CONSIGNE 1:
Répondez à ces questions d'après la page sur l'ANCT et les Maisons France Service :
(a) Quelle entité pilote l'élaboration et la conduite des contrats de relance et de transition écologique dans chaque département ?
(b) Combien de Maisons France Service ont été labellisées en Ile-de-France ?
(c) Combien de partenaires de l'État ce guichet unique rassemble-t-il ?
CONSIGNE 2: Recopiez à l'identique toutes les lignes des enregistrements, du premier au dernier, sans y inclure les images.

PAGE:
▽

L’ANCT met aussi son expérience et ses ressources au service de la mise en place des contrats de relance et de transition écologique : ces nouveaux contrats sont un moyen clé d’amener la relance au coeur des territoires. L’Agence pilote donc leur élaboration et leur conduite dans chaque département.

Où en est le déploiement des Maisons France Service ?

65 Maisons France Service ont été labellisées en Ile-de-France pour un total de 850 sur l’ensemble du territoire. Ce guichet unique rassemble 9 partenaires de l’État : La Poste, Pôle emploi, Cnaf, Cnam, Cnav, MSA, ministères de l’Intérieur et de la Justice, Direction Générale des Finances Publiques. D’autres partenaires viennent s’y greffer. Mais les Maisons France Service sont aussi des espaces d’innovation dans lesquels les collectivités peuvent proposer des services complémentaires comme des formations afin d’accompagner et d’aider les personnes qui ne sont pas à l’aise avec les outils informatiques. Ou même proposer des services culturels, économiques ou éducatifs.

△

DONNÉES:
▽

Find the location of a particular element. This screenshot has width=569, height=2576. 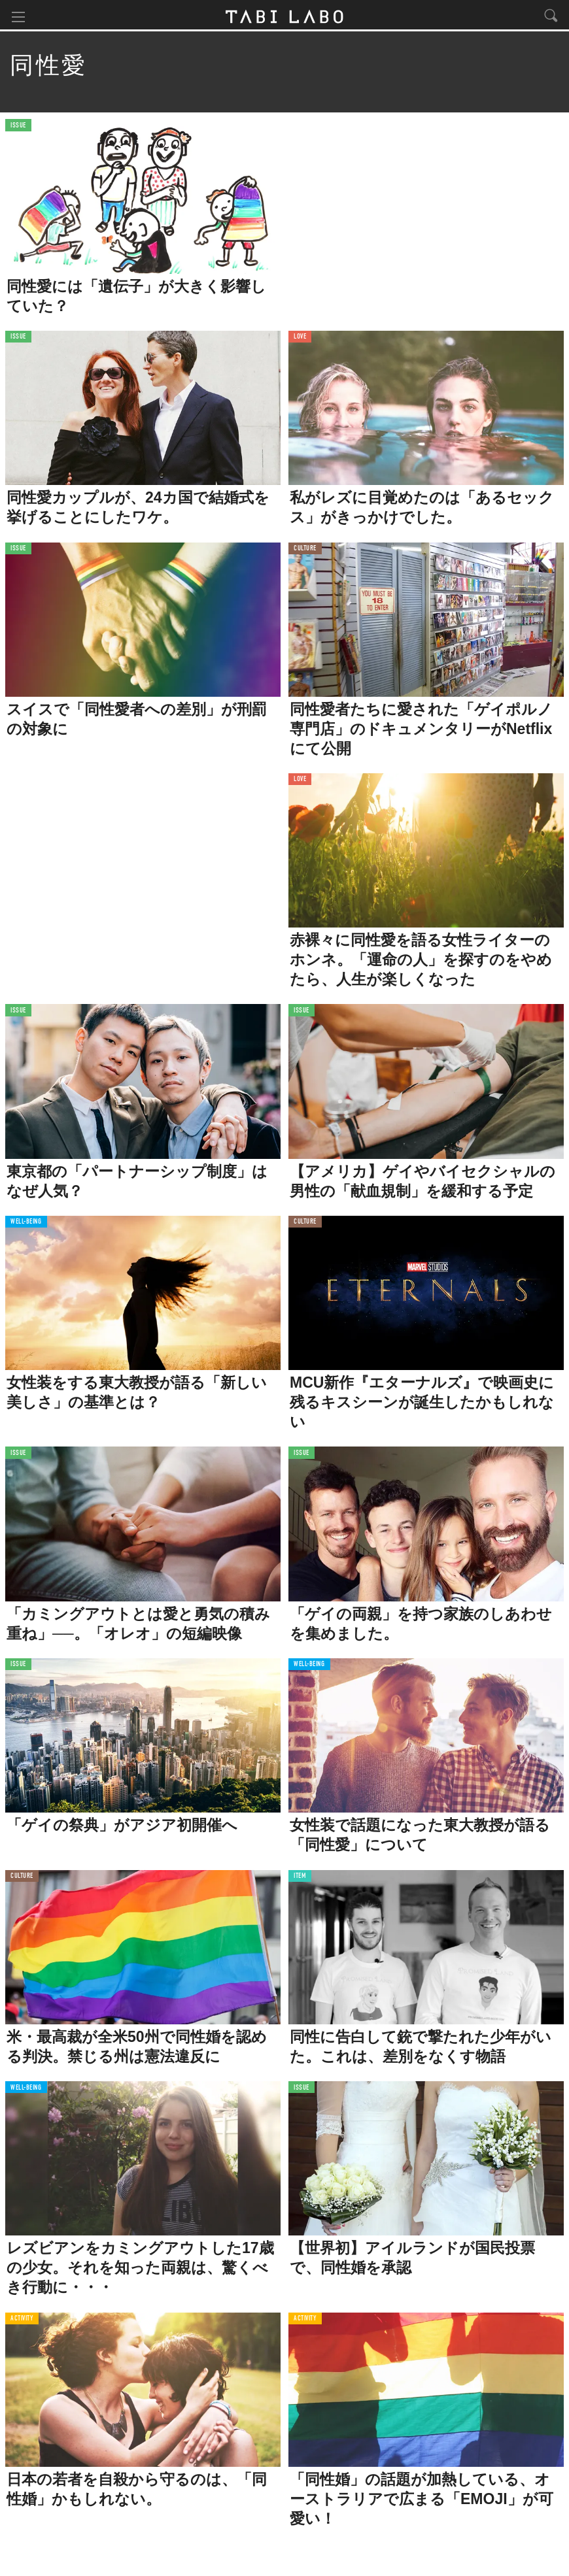

CULTURE is located at coordinates (305, 550).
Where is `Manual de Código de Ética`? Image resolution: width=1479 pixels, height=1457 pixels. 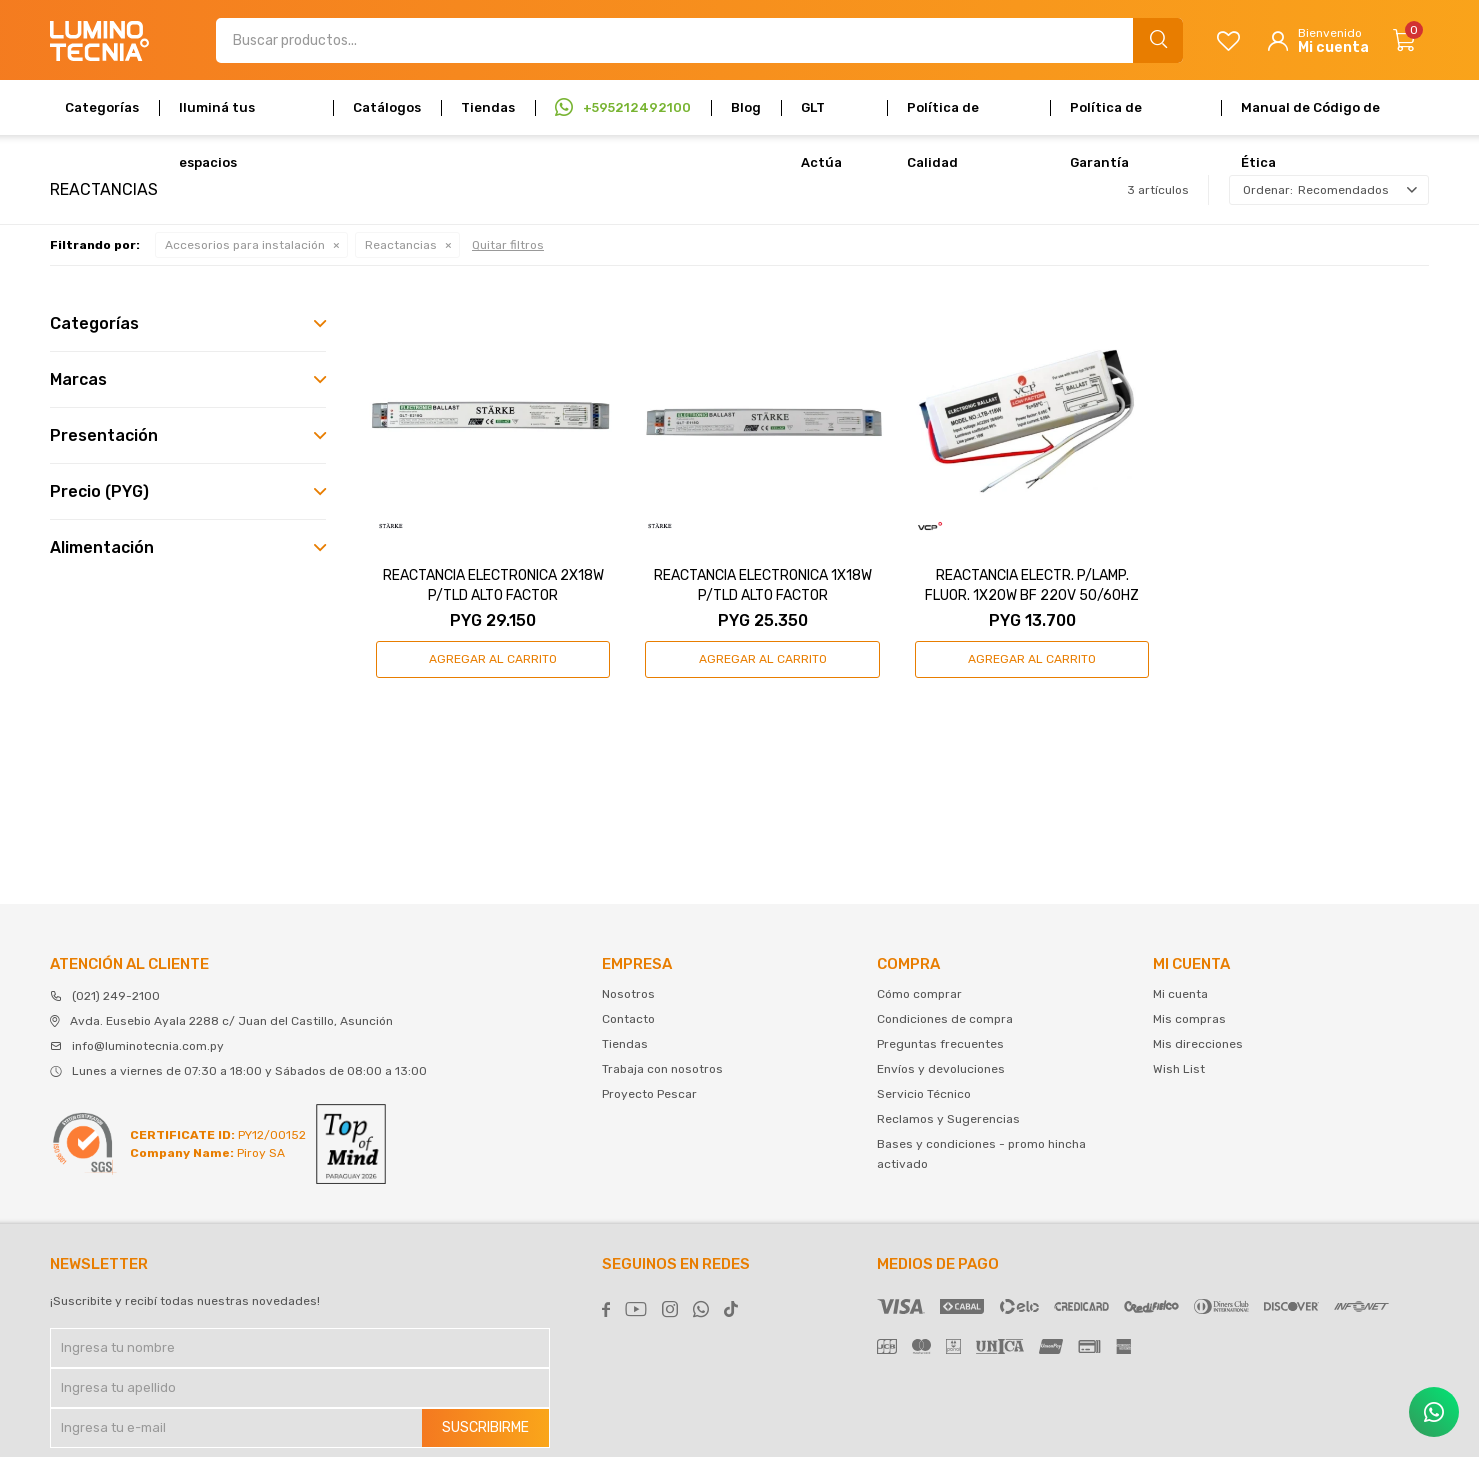
Manual de Código de Ética is located at coordinates (1310, 117).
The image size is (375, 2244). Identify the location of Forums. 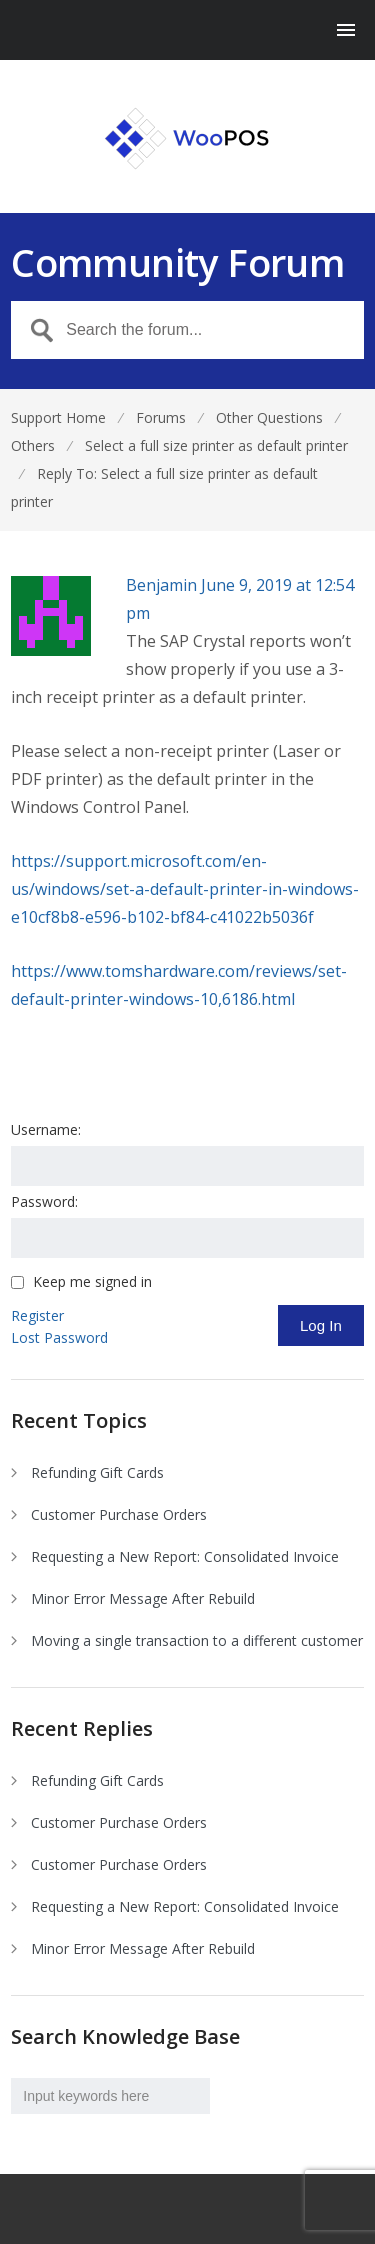
(161, 417).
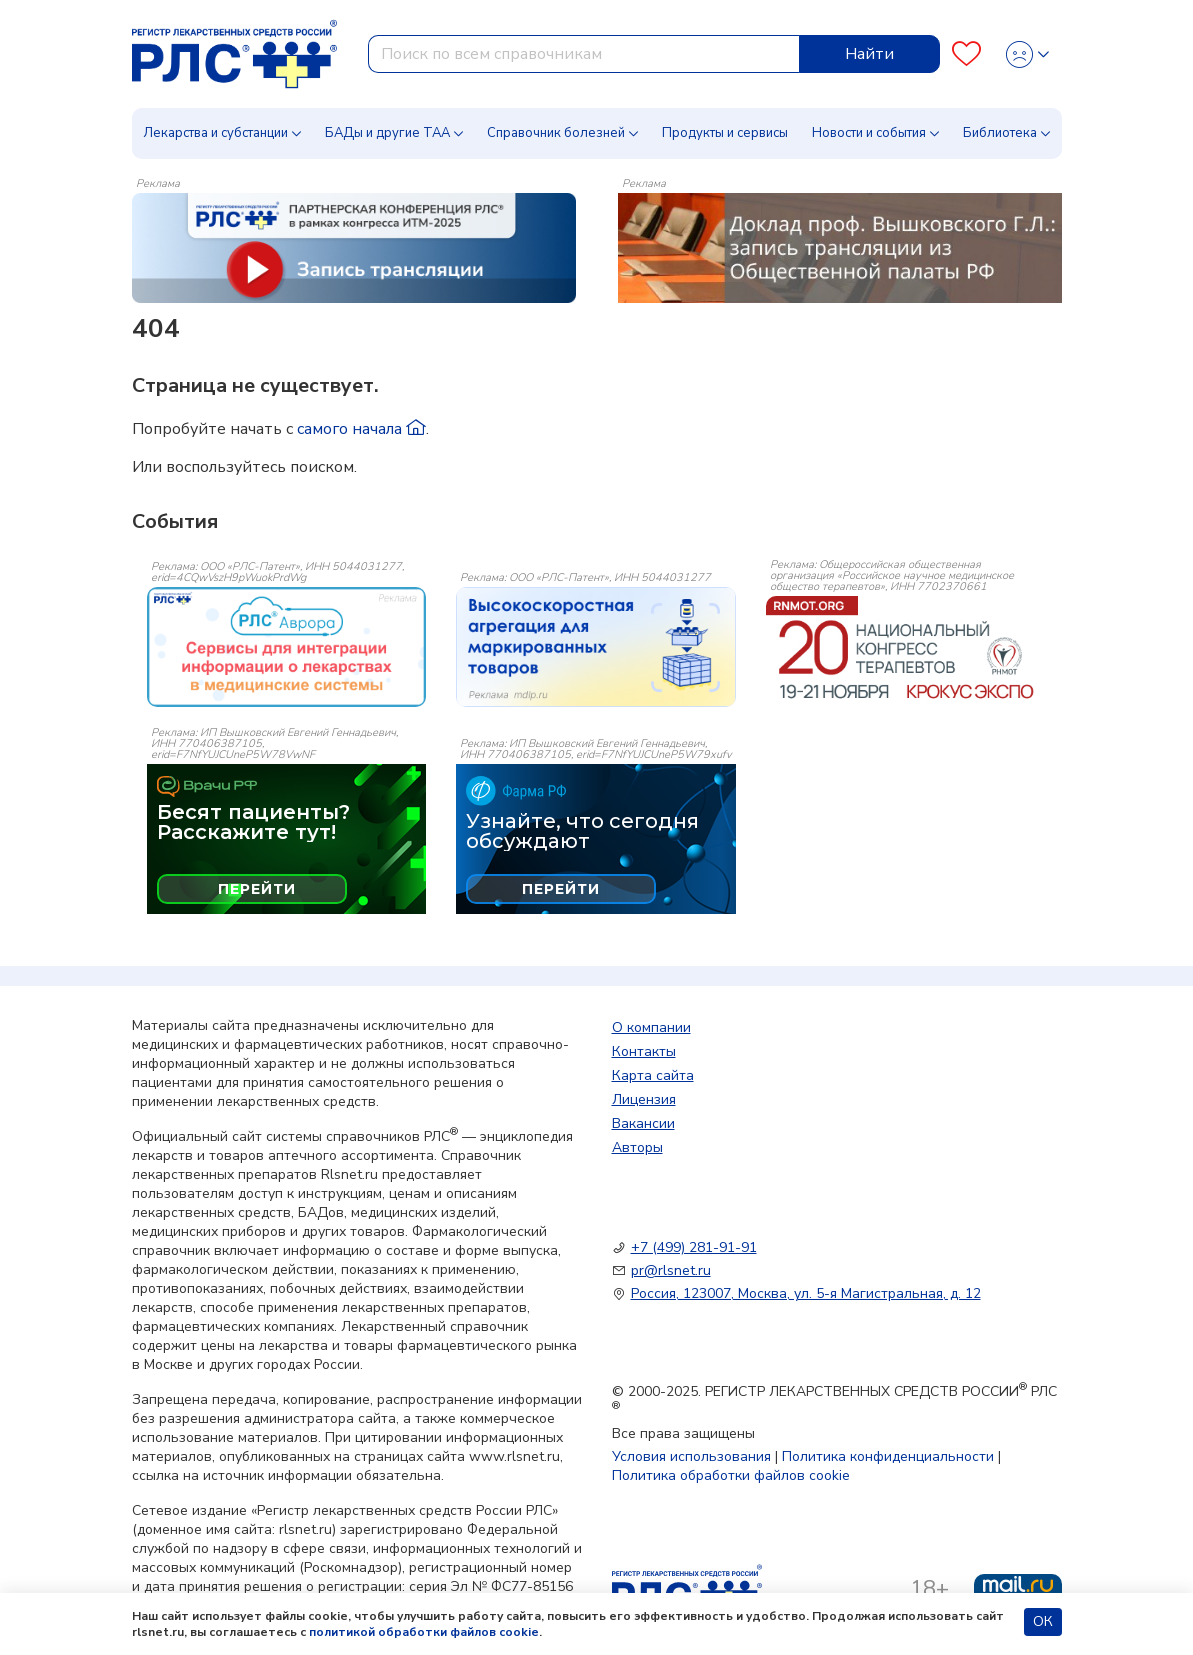 The height and width of the screenshot is (1655, 1193). I want to click on Найти, so click(869, 54).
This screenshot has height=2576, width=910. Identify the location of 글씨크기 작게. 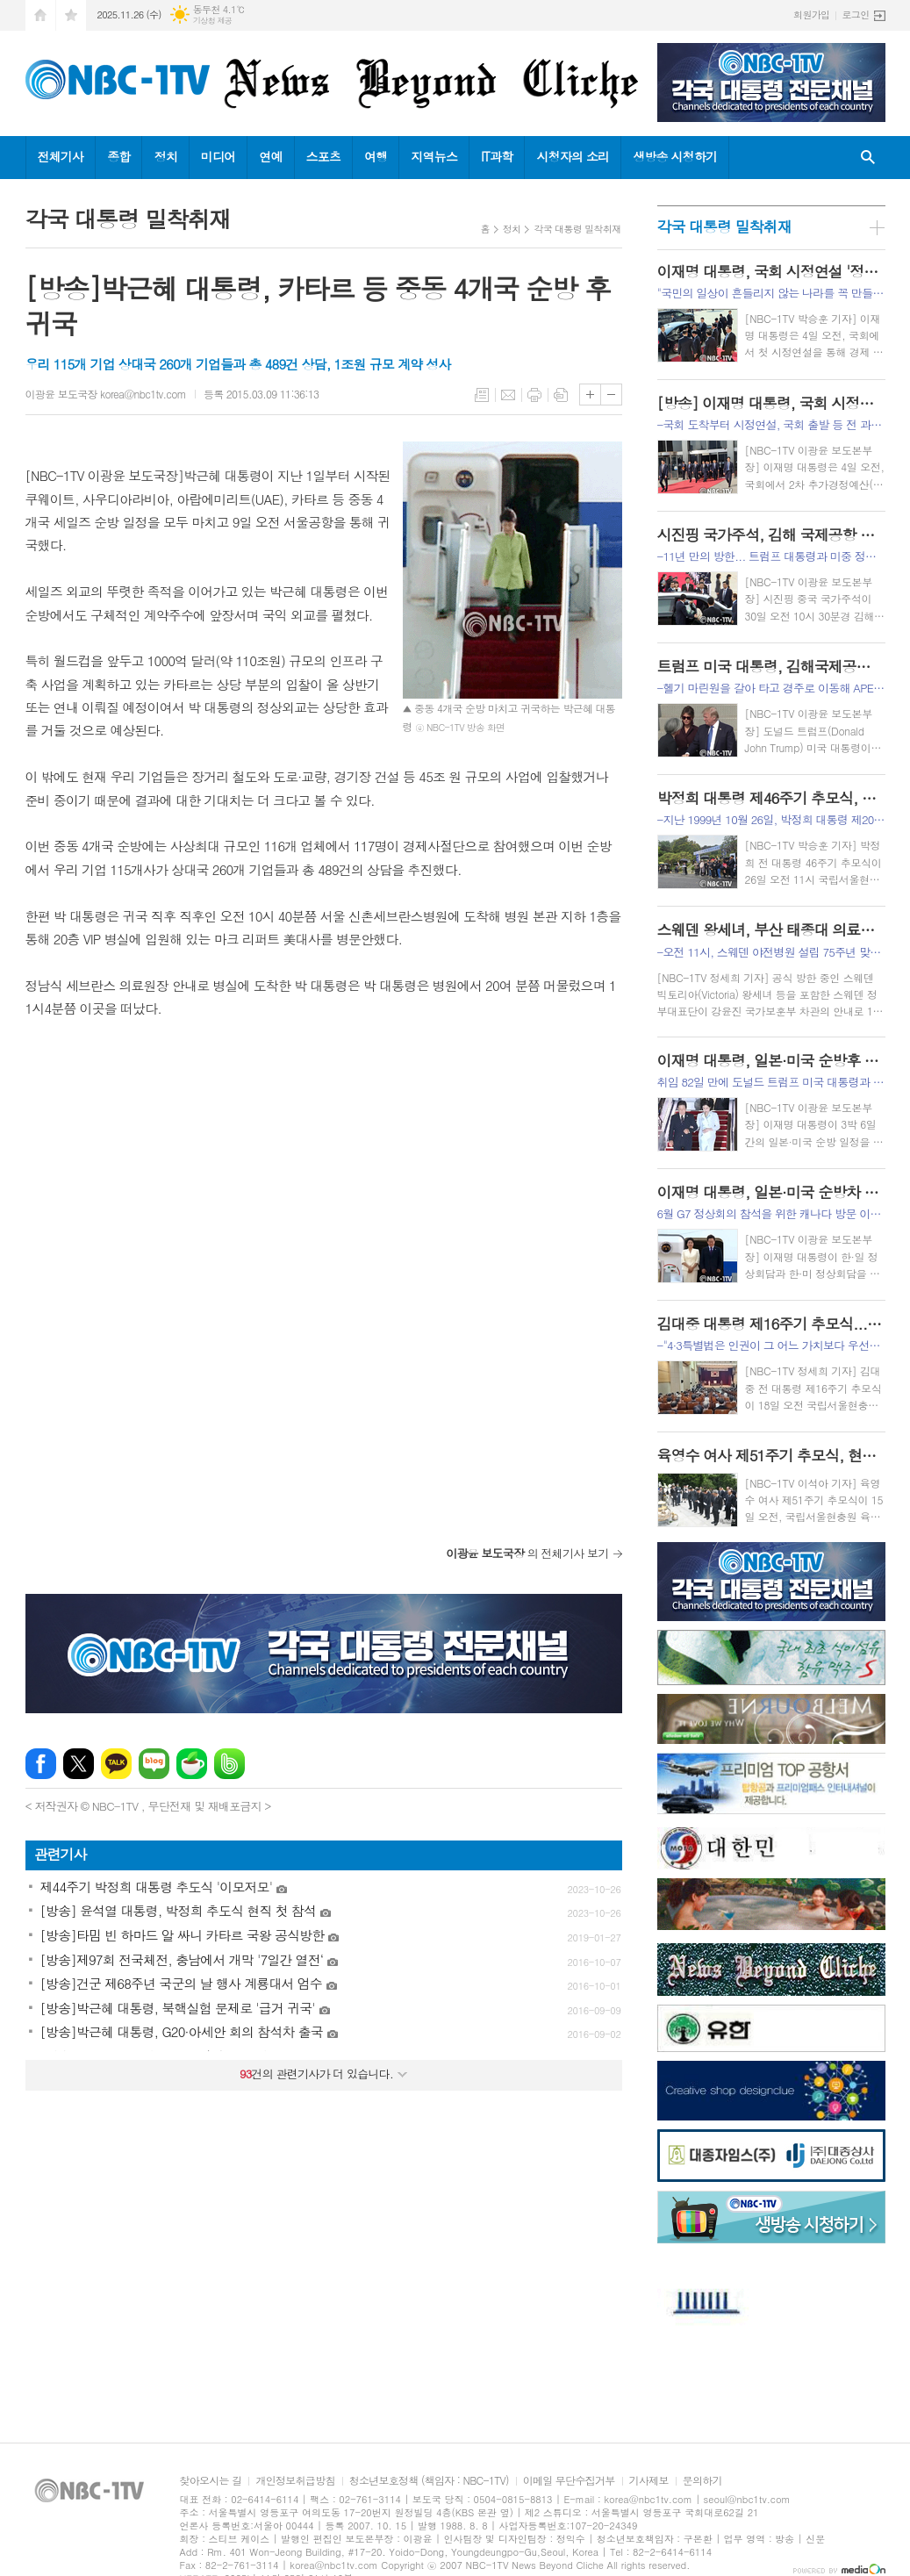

△

RÉPONSE ATTENDUE 1:
(a) L'ANCT (l'Agence).
(b) 65.
(c) 9.

RÉPONSE ATTENDUE 2:
Find the location of a particular element. This screenshot has width=569, height=2576. 

CULTURE is located at coordinates (305, 550).
Where is `Manual de Código de Ética`? Image resolution: width=1479 pixels, height=1457 pixels. 
Manual de Código de Ética is located at coordinates (1310, 117).
The image size is (375, 2244). Identify the location of Forums. 
(161, 417).
 The height and width of the screenshot is (1655, 1193). I want to click on Найти, so click(869, 54).
This screenshot has height=2576, width=910. Identify the location of 글씨크기 작게. 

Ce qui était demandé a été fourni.